Diese Plattformen, die finanziell von den jeweiligen Galerien der ausgesuchten Künstler getragen werden müssen, sind neu und erweisen sich als das große Plus dieser Messe. Denn hier kann man sich nicht nur hervorragend kompakt über die Kunst verschiedener Regionen informieren – was übrigens perfekt im Messekatalog vermittelt ist. Hier spielen auch die gesellschaftlichen und politischen Hintergründe der Länder eine zentrale Rolle – und dies besonders in dem südostasiatischen Forum, für die Rudolf selbst 31 KünstlerInnen aussuchte, darunter Anurendra Jegadeva Installation, die die religiösen und ethnischen Spannungen in Malaysien thematisiert: Er baut einen detailreichen, symbolisch recht überladenen Hochzeits-Tempel mit Hühnern und anderen Objekten als Sinnbild für das Zusammenkommen der Kulturen. Auf dem Boden davor liegen Portraits dreier Premierminister seines Landes in der typischen Hindu-Technik gefärbter Reiskörner. Sie seien die Priester dieser Zeremonie. Einen muslemischen Minister in Hindu-Technik abzubilden, sei ein provokanter Akt, erklärt er. Der Preis für das Objekt: 58.000,- Euro. Wer glaubt, in Südostasien Schnäppchen machen zu können, kommt zu spät.
Vieles erscheint hier zunächst kitschig oder banal, ist aber wie dieser Altar politisch aufgeladen – das ist eine wesentliche Lektion dieser Messe. So referiert Ruangsak Anuwatwimon (Thailand) Objekt „Hocus Pocus“ auf die sozialen Unruhen 2010 in Bangkok, als ein Einkaufszentrum zerstört wurde.

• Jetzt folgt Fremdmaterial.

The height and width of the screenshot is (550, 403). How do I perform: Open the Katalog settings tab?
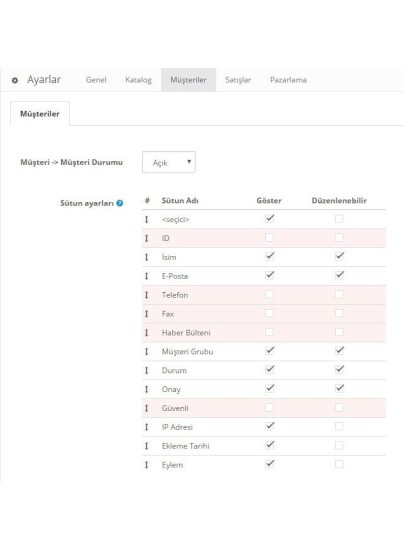tap(139, 80)
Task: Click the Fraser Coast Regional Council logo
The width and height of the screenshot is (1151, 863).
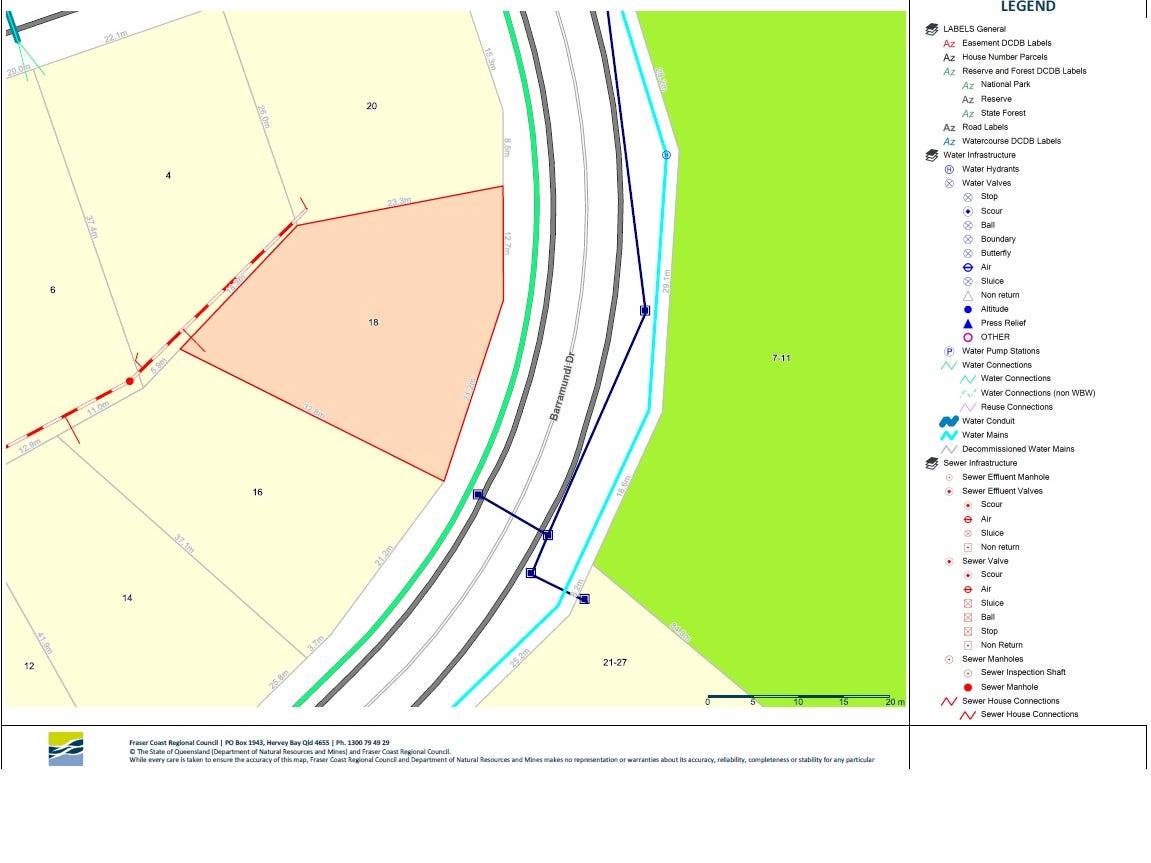Action: pos(66,749)
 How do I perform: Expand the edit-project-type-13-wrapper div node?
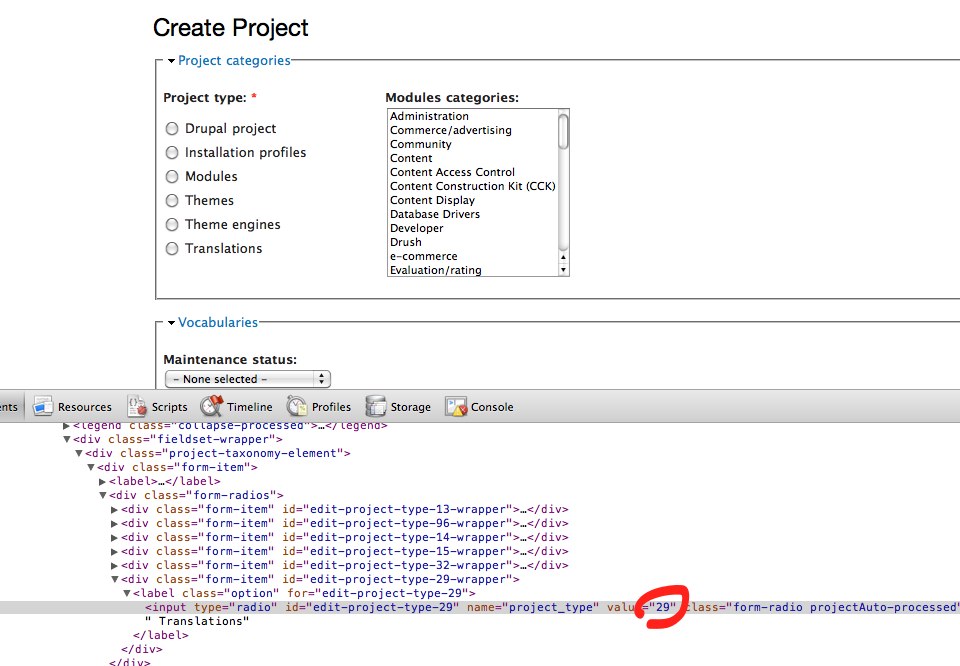(x=114, y=509)
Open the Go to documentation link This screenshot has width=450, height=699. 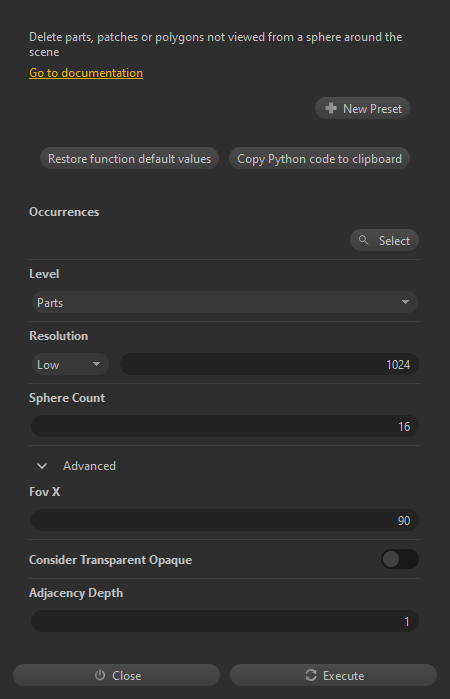(x=86, y=73)
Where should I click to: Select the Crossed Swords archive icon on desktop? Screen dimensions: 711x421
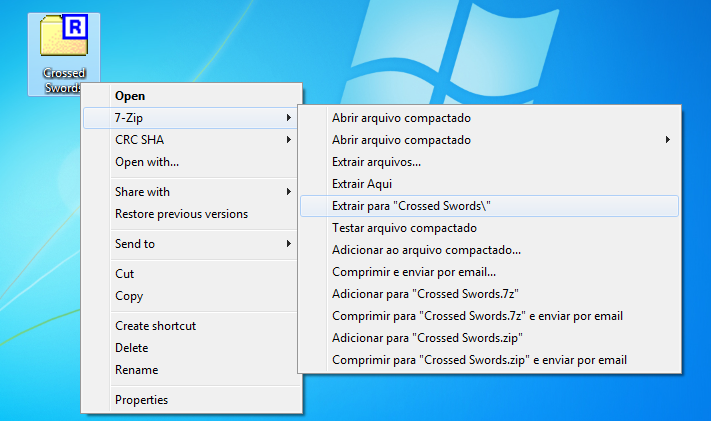point(64,40)
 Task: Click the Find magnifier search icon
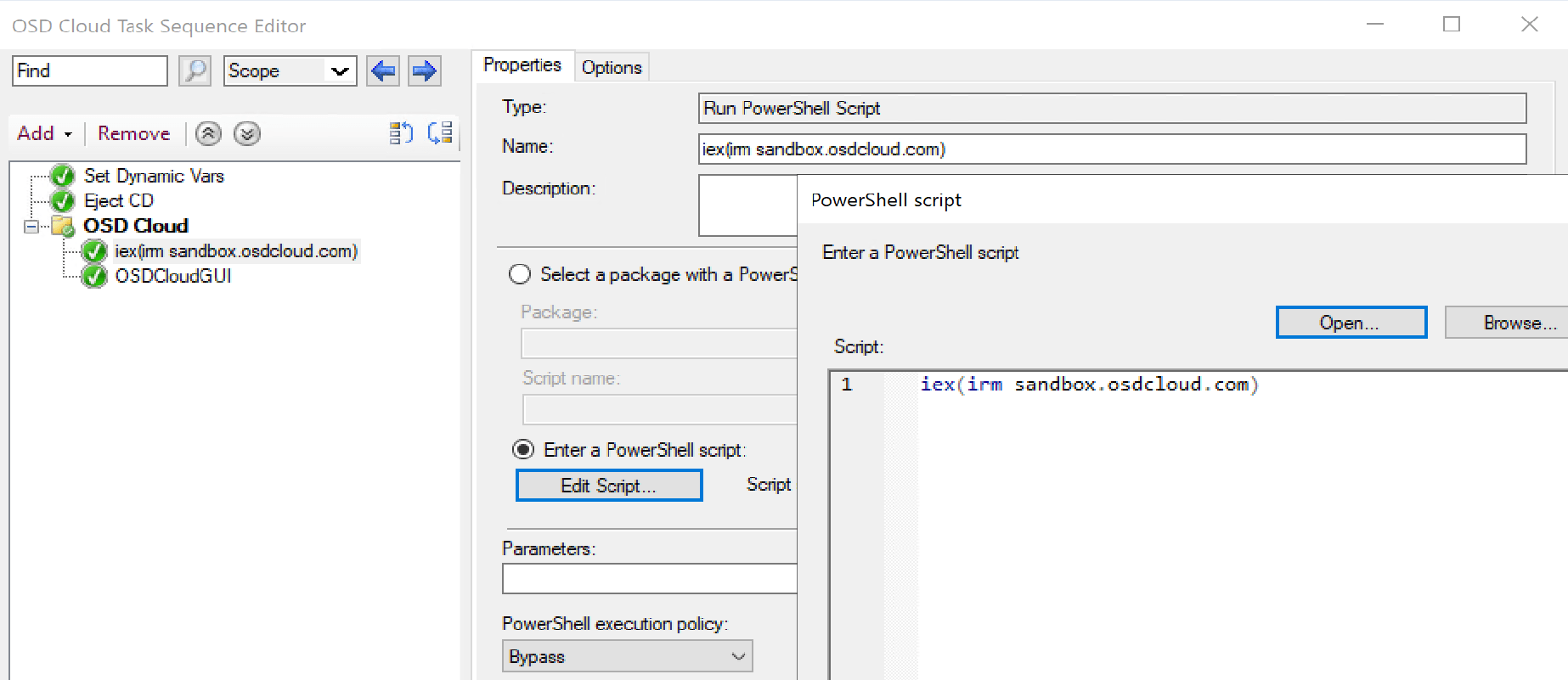pyautogui.click(x=195, y=70)
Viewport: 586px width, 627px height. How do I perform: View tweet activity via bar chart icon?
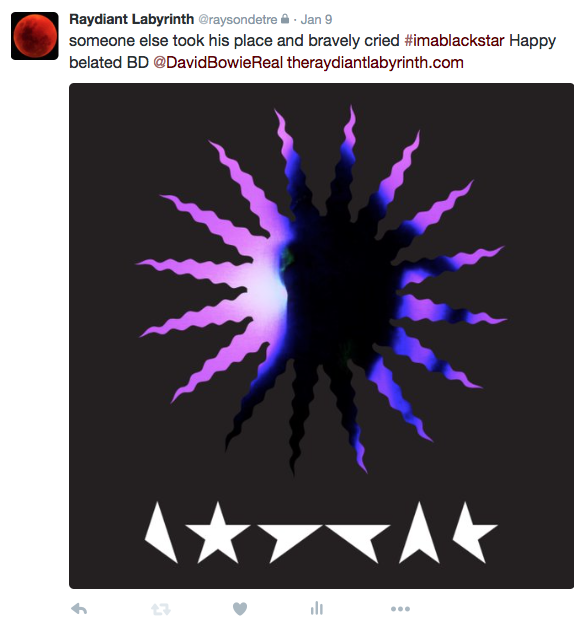point(316,608)
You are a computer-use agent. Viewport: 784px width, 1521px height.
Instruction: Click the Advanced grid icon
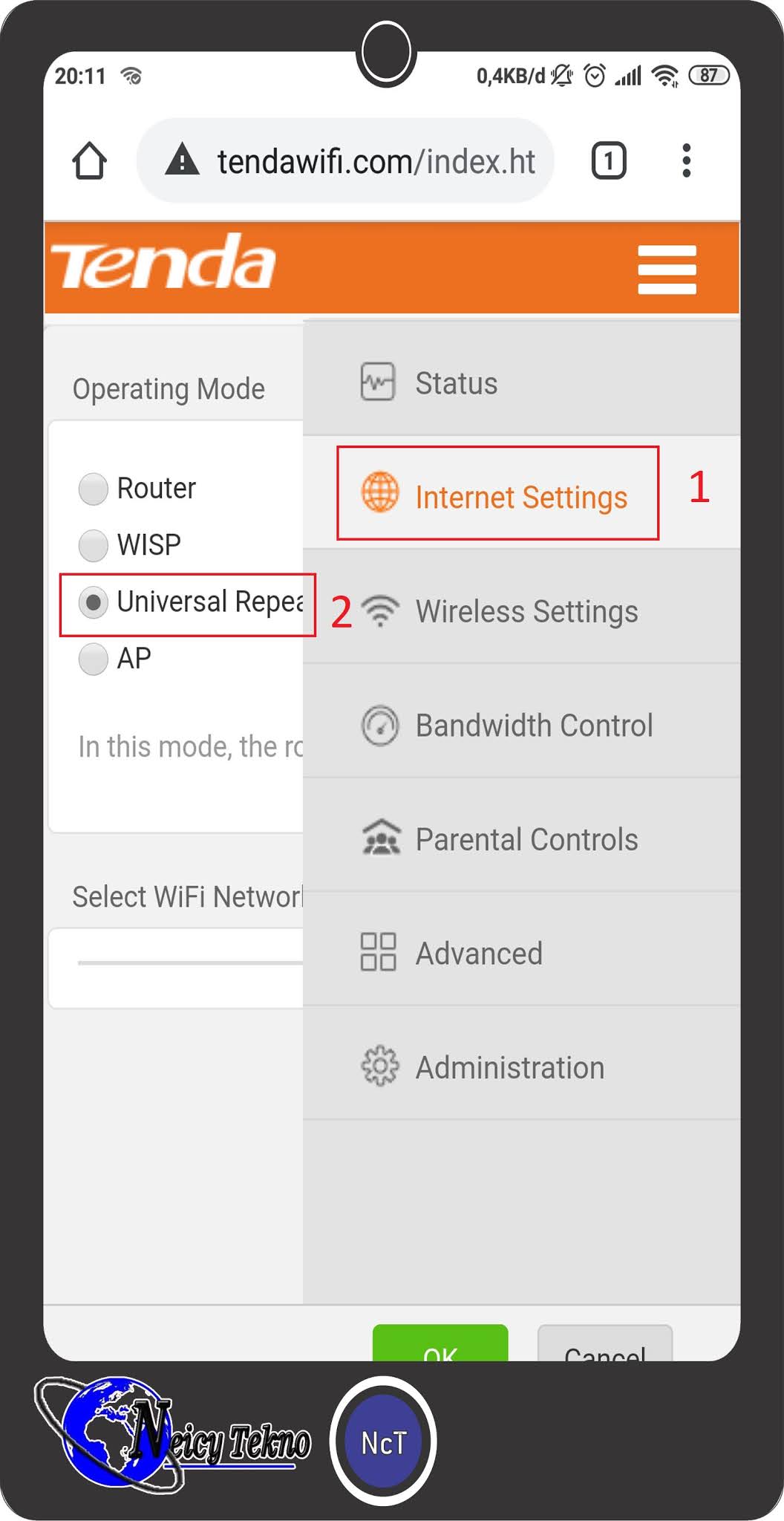[x=378, y=952]
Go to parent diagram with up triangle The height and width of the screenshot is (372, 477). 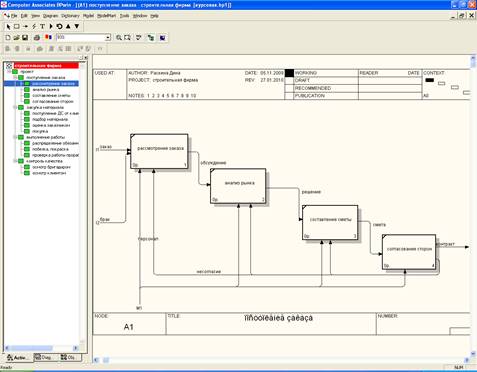(x=68, y=26)
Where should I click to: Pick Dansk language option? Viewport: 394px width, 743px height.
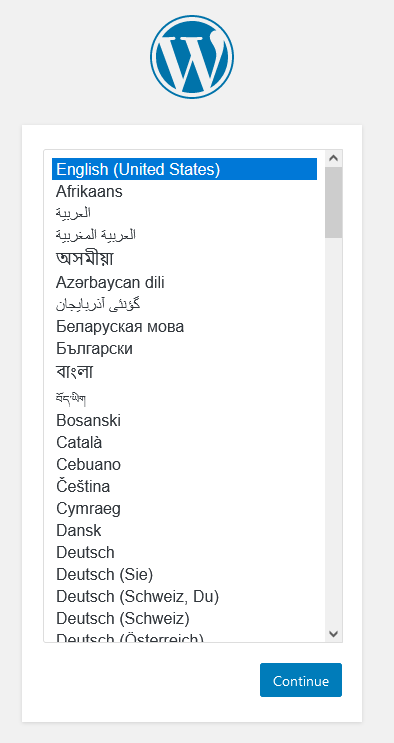click(x=184, y=530)
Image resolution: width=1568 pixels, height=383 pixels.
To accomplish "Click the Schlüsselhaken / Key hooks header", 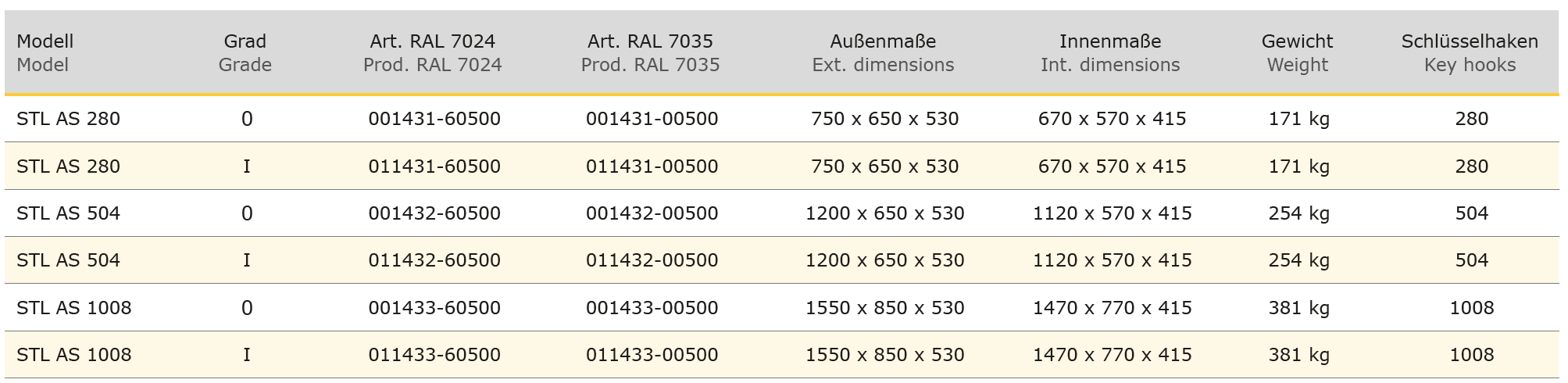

Auf einem niedrigen Tisch präsentiert er einige jener Scherben und versucht, daraus wieder ein Ganzes herzustellen – was schon beim Versuch voller Verletzungsgefahr ist und als Symbol für die anhaltenden Spannungen dient. Der mit abstrakter Malerei bedeckte Glaskasten von Soe Naing aus Myanmar, ehemals Burma, erinnert an das strenge Verbot, seine Malerei in der jüngst beendeten Militärdiktatur auszustellen. Auf der Messe wischte er die drei Plexiglasscheiben teilweise frei, der Blick nach außen wird wieder offen.
Aber kauft auch irgendwer diese Werke? Die Sammlerszene in Indonesien und in den Philippinen sei sehr stark, und in Singapur gäbe es 10 „weltklasse und 100 gute Sammler“, ist die Quintessenz vieler Nachfragen. Tatsächlich werden bald schon Verkäufe gemeldet, vor allem von den regionalen Galerien, und dazu gehören auch jene aus den Gillman Barracks wie der New Yorker Sundaram Tagore oder der Berliner Arndt. Auch solche Scheußlichkeiten wie bunte Keramik-Pandas, grelle Porzellanblumen oder monströse Pepperoni zu unglaublichen Preisen ab 30.000,- Euro finden Abnehmer – dieses Niveau scheint bei Kunsteinsteigern weltweit beliebt zu sein. Weniger davon allerdings täte der Messe gut.
Galerien, die ohne regionale KünstlerInnen auftreten, haben es dagegen schwer. Es benötigt eine gute Mischung wie bei Krinzinger oder Michael Schulze. Und wer kauft seinen 8.5 Mio. teuren Gerhard Richter? Interesse gäbe es genug, beteuert Galerist Schulze. Aber noch ist der Kunstmarkt im Aufbau, die optimistischen Vorhersagen Zukunftsmusik – auch wenn Singapur zur Zeit der Art Stage tatsächlich das Zentrum der südostasiatischen Kunst ist.
4.Art Stage Singapur, 16-19.1.2014
veröffentlicht in: Welt am Sonntag, 19.1.2014
Die bisher erschienenen Messekataloge dienen nicht nur der schlichten Auflistung beteiligter Galerien, sondern sind mit ausführlichen Textbeiträgen über die Marktsituation, kurzen historischem Überblick und Nennung der wichtigsten KünstlerInnen einzelner Länder höchst informative Publikationen zur Kunst in Asien.